Scottish government officials will meet with the Advertising Association (AA) and Portman Group to outline their plans for reforms to alcohol advertising. But the real question likely to be on the minds of those representing advertisers is why a committee advising the government on those reforms is made up almost entirely of temperance campaigners.
You may recall something similar happening with the committee put together by the Chief Medical Officer to discuss the risible new drinking guidelines.
It is the Scottish government's first official encounter with the ad industry on the matter since it quietly formed an international group of experts (see below) at the turn of the year to advise it on tougher advertising measures.
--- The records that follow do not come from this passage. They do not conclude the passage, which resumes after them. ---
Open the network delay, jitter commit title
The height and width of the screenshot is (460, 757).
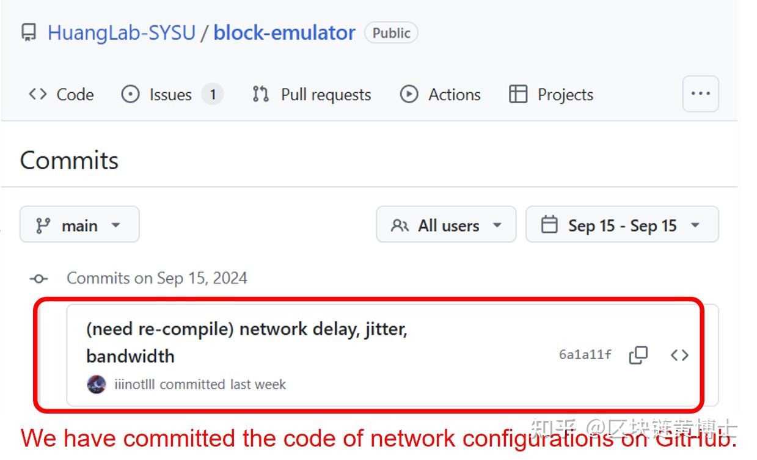pyautogui.click(x=247, y=330)
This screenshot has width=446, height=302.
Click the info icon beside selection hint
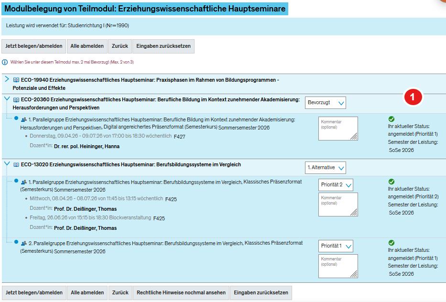click(5, 62)
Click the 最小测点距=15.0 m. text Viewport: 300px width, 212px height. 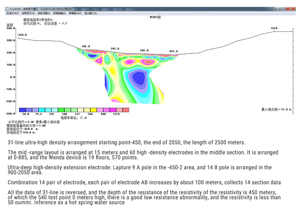(277, 109)
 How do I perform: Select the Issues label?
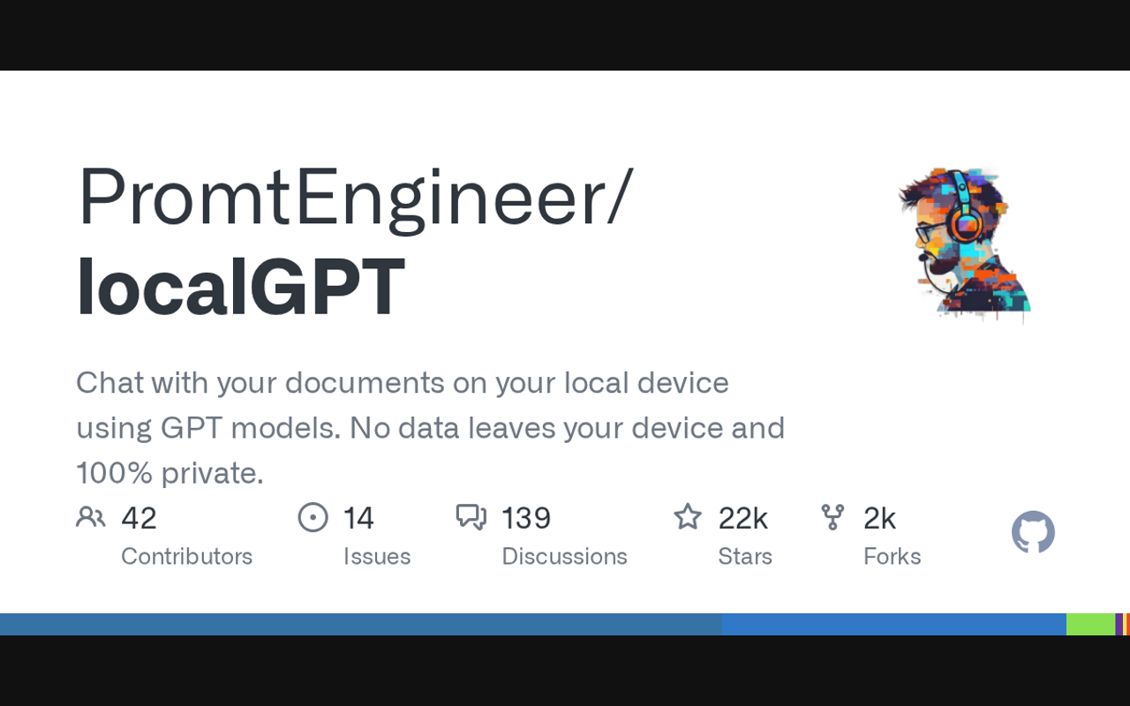click(x=377, y=556)
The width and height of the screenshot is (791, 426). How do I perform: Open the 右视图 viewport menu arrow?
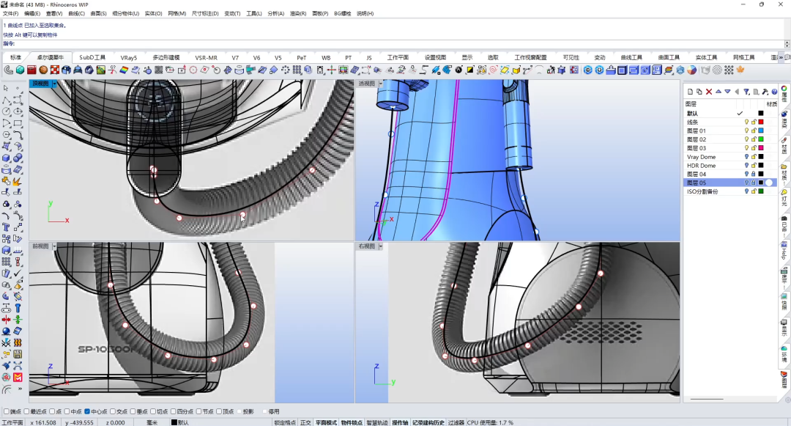tap(380, 246)
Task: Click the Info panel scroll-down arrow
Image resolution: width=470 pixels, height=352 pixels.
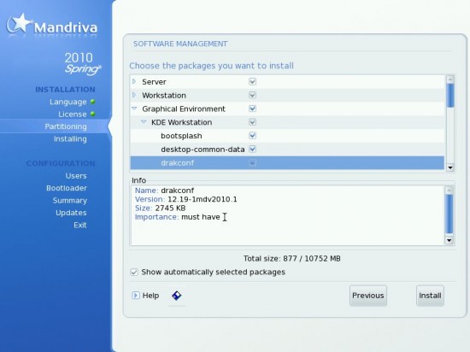Action: (x=449, y=240)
The move happened despite concerns over the group's constituents from at least one of the major alcohol producers. The fear being that the panel, which consists of health and marketing experts such as Gerard Hastings, professor of social marketing at Stirling University and Karine Gallopel-Morvan, professor of social marketing at the School of Public Health, is one-sided and could help push through tougher measures in the next phase of the Scottish government’s framework, according to a source close to the matter.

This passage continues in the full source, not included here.